───── TASK INPUT ─────

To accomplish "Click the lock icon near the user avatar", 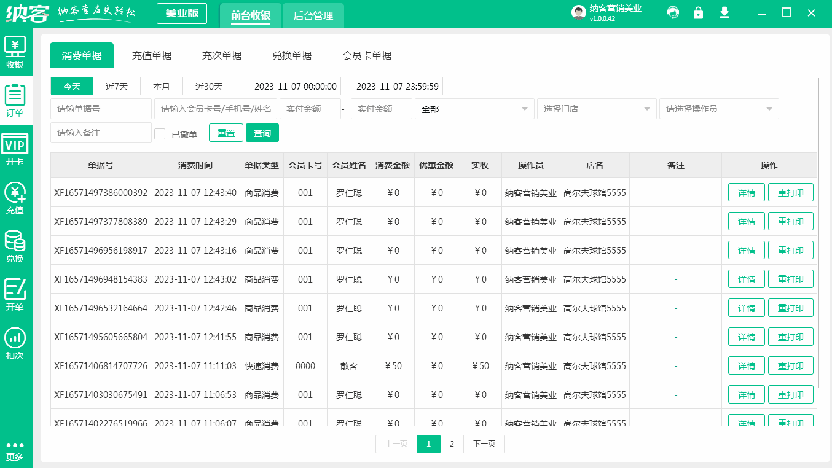I will click(x=698, y=12).
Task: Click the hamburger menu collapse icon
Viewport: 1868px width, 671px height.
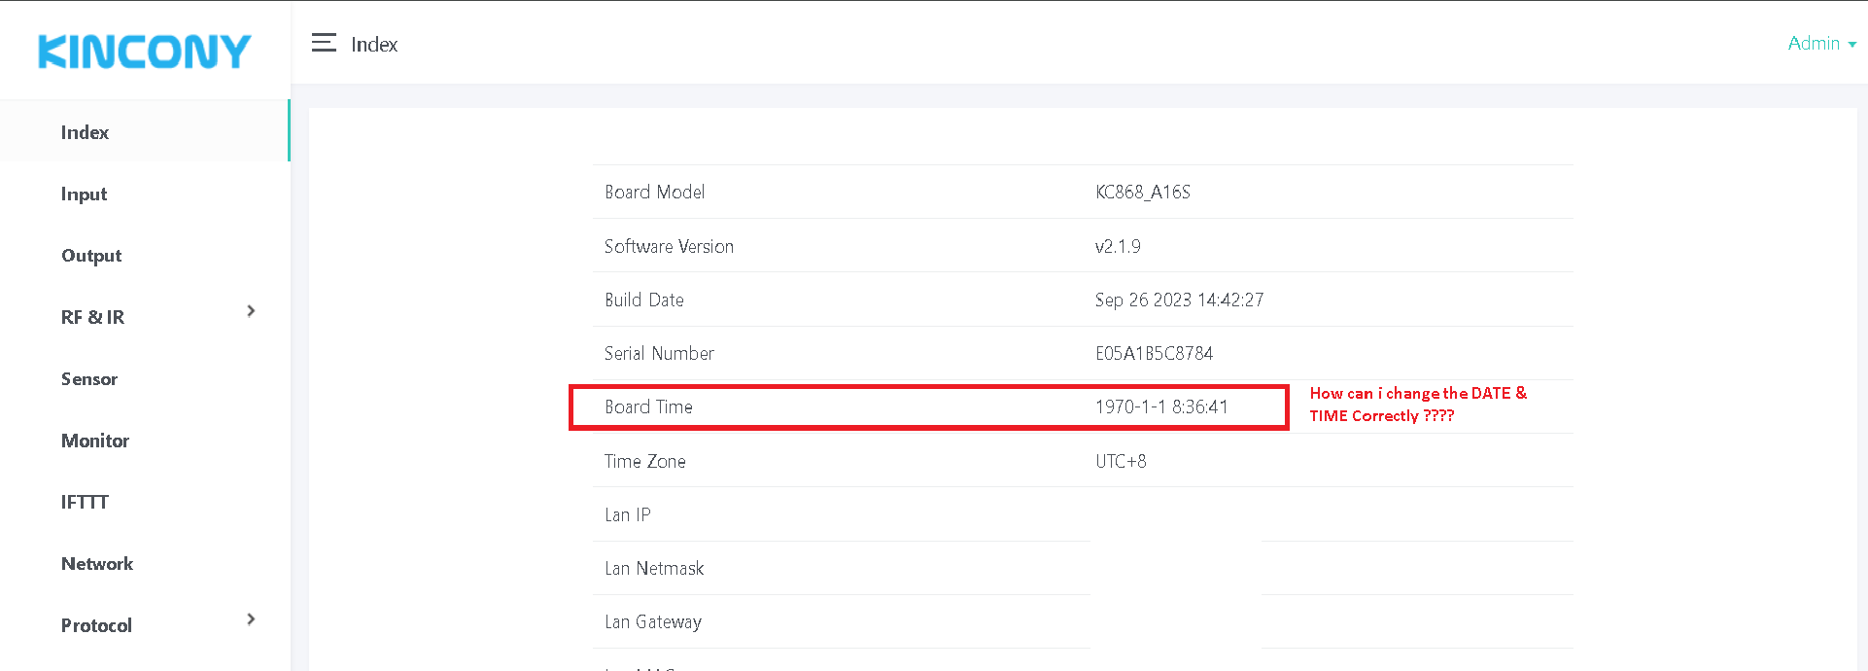Action: click(324, 43)
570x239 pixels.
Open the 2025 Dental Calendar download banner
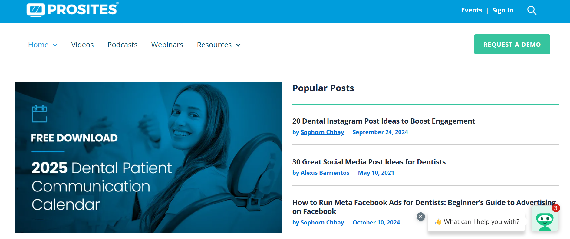(148, 158)
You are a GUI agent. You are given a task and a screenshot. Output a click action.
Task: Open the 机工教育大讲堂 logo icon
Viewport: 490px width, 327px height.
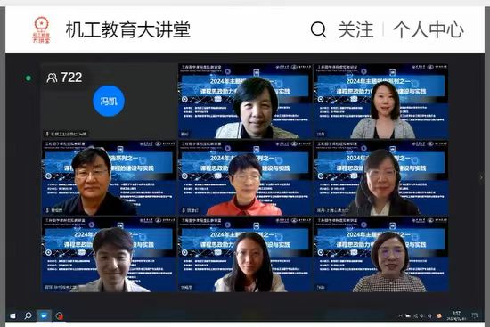pyautogui.click(x=42, y=29)

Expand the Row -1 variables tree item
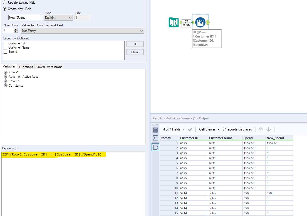pos(6,72)
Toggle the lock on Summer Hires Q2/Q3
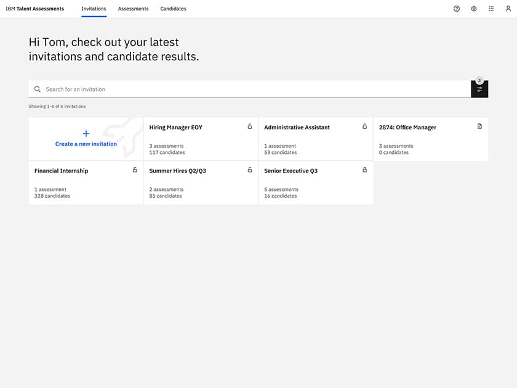The width and height of the screenshot is (517, 388). [249, 169]
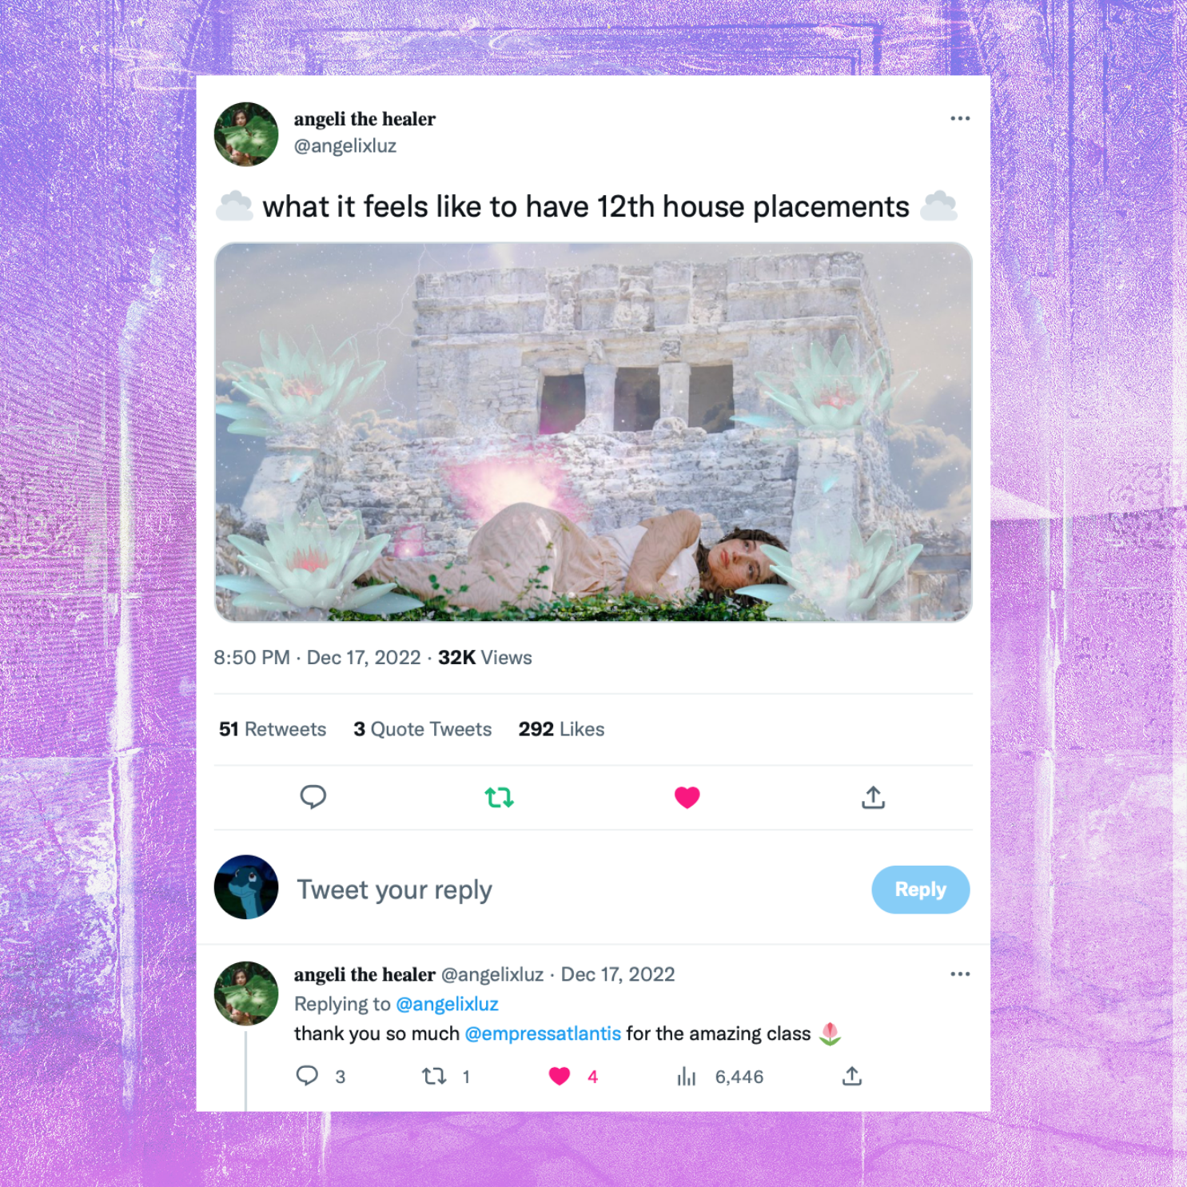Click the comment bubble under main tweet
The height and width of the screenshot is (1187, 1187).
313,797
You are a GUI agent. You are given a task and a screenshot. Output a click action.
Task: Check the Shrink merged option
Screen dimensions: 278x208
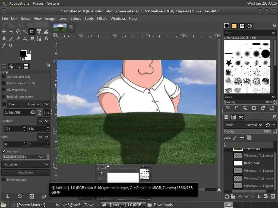pyautogui.click(x=4, y=180)
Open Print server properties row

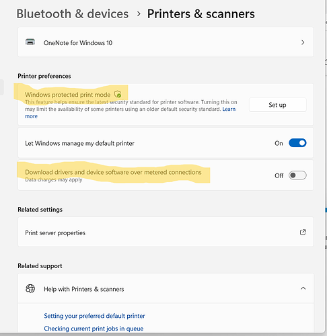pyautogui.click(x=166, y=232)
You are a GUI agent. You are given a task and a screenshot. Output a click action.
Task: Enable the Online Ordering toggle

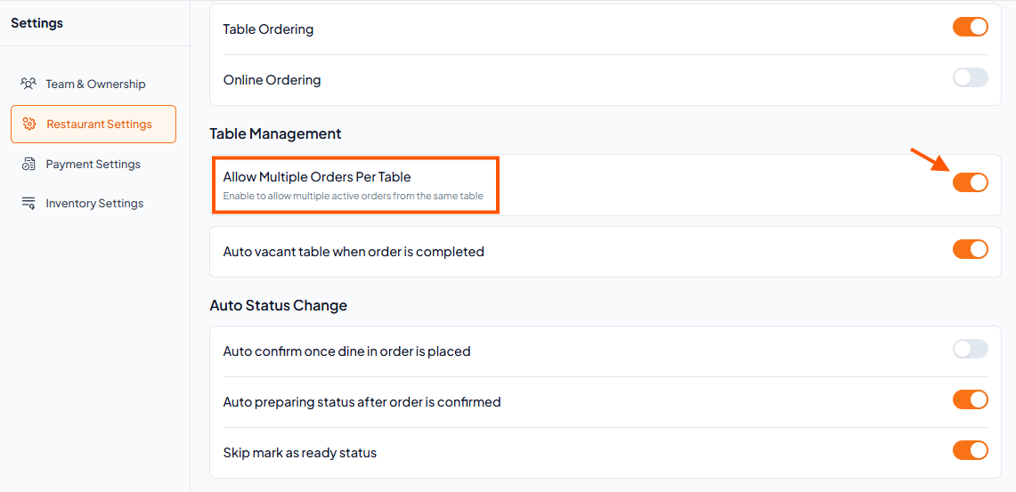(x=970, y=77)
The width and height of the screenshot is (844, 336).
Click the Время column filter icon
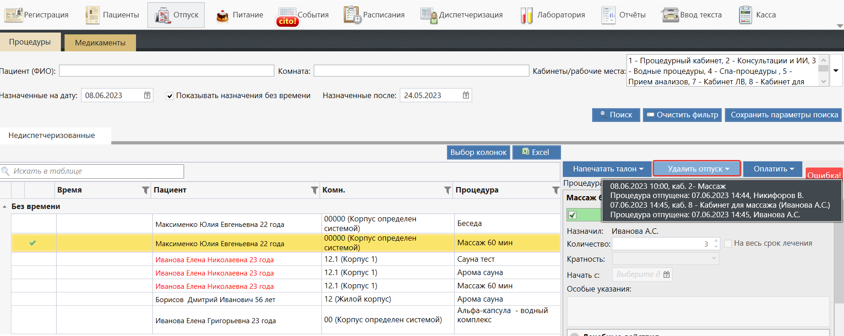tap(145, 190)
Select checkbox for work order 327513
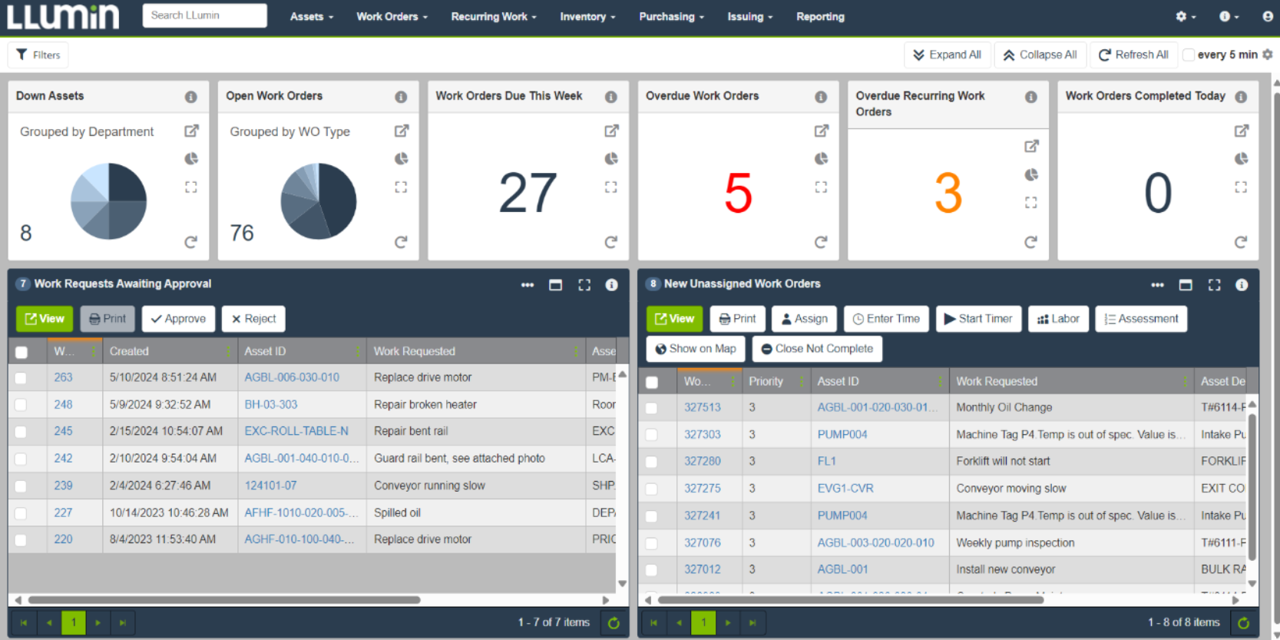The height and width of the screenshot is (640, 1280). click(x=651, y=408)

─────

#### [TASK ITEM]
Once the line containing "The width and height of the screenshot is (844, 336)." is found, it and every line through the end of the records above should be output exactly, with no pictures.

#### [WRITTEN RESPONSE]
The width and height of the screenshot is (844, 336).
Click the Время column filter icon
tap(145, 190)
Select checkbox for work order 327513
The height and width of the screenshot is (640, 1280). click(x=651, y=408)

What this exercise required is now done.